What is being asked: Set down exactly each line of the entries below, beginning at the one that contains "Open telnet命令参考手册 page" and ending at the last, and no others.
* * * * * * * * *
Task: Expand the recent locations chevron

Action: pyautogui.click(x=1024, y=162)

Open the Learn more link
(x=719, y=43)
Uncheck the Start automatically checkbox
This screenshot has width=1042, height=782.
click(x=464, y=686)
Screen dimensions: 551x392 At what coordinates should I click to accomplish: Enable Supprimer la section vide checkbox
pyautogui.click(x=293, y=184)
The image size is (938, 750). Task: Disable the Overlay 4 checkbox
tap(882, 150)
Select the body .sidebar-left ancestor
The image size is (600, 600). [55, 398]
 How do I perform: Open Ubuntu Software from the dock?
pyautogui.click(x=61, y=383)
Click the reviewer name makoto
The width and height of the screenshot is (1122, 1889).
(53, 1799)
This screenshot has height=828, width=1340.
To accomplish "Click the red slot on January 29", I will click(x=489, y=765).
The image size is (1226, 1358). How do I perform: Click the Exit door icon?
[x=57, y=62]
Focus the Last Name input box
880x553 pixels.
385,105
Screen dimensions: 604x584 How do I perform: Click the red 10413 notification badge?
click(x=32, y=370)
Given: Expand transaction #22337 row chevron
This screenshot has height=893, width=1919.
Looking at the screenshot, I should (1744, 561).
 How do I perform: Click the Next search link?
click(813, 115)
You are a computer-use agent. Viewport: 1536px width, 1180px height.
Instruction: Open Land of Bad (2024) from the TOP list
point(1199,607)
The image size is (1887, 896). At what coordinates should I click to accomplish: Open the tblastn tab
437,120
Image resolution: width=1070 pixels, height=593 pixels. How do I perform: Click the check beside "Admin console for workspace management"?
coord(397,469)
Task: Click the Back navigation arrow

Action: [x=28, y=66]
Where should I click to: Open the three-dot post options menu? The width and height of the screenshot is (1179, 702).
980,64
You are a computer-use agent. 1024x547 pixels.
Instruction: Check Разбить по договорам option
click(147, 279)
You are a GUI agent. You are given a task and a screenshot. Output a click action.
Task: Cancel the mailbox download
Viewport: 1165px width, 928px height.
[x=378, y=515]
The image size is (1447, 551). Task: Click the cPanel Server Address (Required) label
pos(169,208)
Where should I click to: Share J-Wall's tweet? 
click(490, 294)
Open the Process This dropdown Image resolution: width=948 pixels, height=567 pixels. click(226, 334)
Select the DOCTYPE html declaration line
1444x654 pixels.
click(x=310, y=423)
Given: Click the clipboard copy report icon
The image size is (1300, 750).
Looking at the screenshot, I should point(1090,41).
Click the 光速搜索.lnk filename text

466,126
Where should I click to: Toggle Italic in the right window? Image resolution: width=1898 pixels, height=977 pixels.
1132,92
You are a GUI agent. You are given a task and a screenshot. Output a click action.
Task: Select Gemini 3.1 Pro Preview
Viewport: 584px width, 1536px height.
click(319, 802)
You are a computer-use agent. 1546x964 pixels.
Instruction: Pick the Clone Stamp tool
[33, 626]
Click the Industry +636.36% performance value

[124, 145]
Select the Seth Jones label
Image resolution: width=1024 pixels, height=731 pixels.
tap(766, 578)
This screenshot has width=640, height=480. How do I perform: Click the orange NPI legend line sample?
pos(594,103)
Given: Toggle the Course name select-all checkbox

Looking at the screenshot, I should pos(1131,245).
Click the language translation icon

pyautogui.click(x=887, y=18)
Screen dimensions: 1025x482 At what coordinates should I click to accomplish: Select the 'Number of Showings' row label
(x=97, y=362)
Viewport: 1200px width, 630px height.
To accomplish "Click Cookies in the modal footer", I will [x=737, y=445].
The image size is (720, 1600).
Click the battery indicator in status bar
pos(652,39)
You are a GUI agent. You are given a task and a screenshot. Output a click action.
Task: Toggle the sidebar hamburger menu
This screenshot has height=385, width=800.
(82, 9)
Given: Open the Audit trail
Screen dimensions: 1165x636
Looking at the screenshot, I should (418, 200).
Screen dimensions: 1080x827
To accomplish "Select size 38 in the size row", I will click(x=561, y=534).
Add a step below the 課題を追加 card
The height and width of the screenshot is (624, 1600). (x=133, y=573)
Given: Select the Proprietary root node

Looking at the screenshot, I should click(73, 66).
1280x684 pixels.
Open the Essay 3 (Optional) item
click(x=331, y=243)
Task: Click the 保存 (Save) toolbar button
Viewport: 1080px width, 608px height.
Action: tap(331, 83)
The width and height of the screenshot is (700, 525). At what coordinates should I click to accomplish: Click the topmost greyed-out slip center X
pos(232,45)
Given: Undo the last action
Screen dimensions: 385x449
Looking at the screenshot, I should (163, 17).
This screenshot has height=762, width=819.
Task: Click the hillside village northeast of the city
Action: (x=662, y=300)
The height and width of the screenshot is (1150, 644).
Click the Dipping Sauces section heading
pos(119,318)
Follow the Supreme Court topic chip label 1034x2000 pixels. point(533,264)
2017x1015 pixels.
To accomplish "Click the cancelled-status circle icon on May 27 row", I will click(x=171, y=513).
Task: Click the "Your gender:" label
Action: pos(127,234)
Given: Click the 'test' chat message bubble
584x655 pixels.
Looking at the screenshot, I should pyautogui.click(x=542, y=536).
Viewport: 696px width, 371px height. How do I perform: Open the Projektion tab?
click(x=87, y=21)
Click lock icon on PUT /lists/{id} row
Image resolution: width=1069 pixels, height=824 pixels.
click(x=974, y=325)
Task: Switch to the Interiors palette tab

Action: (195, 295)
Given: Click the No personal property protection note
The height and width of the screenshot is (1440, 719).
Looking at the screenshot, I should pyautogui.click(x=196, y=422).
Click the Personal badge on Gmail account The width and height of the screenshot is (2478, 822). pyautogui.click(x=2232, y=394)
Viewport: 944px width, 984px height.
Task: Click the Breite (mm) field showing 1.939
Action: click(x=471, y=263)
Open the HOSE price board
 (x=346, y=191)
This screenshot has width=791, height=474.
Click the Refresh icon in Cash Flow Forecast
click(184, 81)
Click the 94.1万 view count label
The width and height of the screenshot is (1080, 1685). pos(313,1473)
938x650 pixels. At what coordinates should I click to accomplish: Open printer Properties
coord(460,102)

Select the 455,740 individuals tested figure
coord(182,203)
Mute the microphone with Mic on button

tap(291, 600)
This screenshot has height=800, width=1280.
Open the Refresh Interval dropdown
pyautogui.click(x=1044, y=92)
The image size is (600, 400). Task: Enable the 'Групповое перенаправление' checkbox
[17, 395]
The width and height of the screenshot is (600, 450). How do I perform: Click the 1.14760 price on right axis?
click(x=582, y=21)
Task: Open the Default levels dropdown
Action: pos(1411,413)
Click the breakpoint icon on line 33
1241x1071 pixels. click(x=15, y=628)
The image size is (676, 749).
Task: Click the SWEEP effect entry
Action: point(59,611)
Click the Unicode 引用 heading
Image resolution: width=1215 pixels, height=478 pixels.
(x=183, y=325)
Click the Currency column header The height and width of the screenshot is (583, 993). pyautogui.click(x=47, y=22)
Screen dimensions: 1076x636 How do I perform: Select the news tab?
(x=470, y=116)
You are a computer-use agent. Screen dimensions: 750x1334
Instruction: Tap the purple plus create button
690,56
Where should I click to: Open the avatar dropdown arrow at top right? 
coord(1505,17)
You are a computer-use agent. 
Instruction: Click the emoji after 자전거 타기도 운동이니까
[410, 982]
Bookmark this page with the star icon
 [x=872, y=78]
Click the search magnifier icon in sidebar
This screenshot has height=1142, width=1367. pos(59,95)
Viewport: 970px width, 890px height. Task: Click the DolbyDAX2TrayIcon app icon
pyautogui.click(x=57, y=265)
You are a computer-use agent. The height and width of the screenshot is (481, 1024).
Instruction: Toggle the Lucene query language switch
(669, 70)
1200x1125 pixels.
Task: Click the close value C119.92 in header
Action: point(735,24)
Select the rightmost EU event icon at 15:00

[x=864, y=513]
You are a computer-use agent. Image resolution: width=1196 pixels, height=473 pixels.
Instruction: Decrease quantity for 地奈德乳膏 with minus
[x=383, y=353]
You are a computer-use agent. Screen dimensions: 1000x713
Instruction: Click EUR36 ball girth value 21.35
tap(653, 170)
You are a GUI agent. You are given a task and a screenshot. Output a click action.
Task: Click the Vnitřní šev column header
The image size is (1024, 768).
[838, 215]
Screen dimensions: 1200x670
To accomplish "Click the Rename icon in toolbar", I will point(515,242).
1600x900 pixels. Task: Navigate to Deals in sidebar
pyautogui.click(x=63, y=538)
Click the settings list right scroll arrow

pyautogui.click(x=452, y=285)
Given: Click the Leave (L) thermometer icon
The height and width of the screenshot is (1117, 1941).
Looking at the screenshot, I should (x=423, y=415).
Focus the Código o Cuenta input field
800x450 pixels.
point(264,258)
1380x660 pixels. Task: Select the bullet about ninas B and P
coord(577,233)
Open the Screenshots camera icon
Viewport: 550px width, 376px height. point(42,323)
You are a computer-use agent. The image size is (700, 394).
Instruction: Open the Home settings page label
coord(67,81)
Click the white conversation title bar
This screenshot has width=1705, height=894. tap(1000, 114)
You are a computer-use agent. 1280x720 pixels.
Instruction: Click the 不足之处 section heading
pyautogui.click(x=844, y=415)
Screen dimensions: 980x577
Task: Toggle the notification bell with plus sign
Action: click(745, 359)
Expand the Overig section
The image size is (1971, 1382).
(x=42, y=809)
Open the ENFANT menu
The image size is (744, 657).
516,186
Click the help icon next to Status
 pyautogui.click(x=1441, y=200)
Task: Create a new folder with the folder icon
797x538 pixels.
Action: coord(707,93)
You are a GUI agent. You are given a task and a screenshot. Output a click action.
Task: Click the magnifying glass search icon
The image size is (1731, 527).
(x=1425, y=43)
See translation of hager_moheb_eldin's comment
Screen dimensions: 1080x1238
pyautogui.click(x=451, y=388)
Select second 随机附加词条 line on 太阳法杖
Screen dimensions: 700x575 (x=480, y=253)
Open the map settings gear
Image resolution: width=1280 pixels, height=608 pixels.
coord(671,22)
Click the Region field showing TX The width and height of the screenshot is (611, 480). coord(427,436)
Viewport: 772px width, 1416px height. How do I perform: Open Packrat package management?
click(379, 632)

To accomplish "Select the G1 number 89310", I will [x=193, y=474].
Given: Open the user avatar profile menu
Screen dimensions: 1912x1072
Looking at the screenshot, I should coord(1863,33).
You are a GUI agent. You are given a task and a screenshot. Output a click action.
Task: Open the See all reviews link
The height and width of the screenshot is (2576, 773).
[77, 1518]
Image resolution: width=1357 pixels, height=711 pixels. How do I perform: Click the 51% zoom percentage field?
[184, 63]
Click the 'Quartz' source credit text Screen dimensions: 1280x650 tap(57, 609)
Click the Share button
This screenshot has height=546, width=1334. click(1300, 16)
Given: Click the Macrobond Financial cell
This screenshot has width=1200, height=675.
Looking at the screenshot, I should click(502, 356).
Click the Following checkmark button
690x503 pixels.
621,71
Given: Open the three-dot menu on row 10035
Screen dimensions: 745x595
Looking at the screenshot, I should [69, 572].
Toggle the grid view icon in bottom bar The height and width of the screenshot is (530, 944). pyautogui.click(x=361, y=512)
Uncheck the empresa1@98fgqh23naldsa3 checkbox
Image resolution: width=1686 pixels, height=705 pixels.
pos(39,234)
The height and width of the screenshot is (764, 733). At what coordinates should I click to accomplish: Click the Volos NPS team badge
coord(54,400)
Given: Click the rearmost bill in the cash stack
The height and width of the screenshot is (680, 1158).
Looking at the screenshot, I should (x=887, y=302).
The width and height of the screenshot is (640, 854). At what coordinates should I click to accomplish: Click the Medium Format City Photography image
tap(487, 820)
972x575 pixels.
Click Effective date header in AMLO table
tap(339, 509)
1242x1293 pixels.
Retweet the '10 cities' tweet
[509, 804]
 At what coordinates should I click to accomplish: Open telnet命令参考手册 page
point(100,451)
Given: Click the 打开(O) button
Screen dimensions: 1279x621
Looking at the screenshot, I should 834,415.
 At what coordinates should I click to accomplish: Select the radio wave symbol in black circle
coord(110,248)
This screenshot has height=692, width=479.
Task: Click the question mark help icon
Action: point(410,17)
* * * * * * * * *
Response below:
 At what coordinates should I click to accomplish: Open telnet命令参考手册 page
point(100,451)
Given: Click the 打开(O) button
Screen dimensions: 1279x621
Looking at the screenshot, I should 834,415.
 At what coordinates should I click to accomplish: Select the radio wave symbol in black circle
coord(110,248)
This screenshot has height=692, width=479.
Task: Click the question mark help icon
Action: point(410,17)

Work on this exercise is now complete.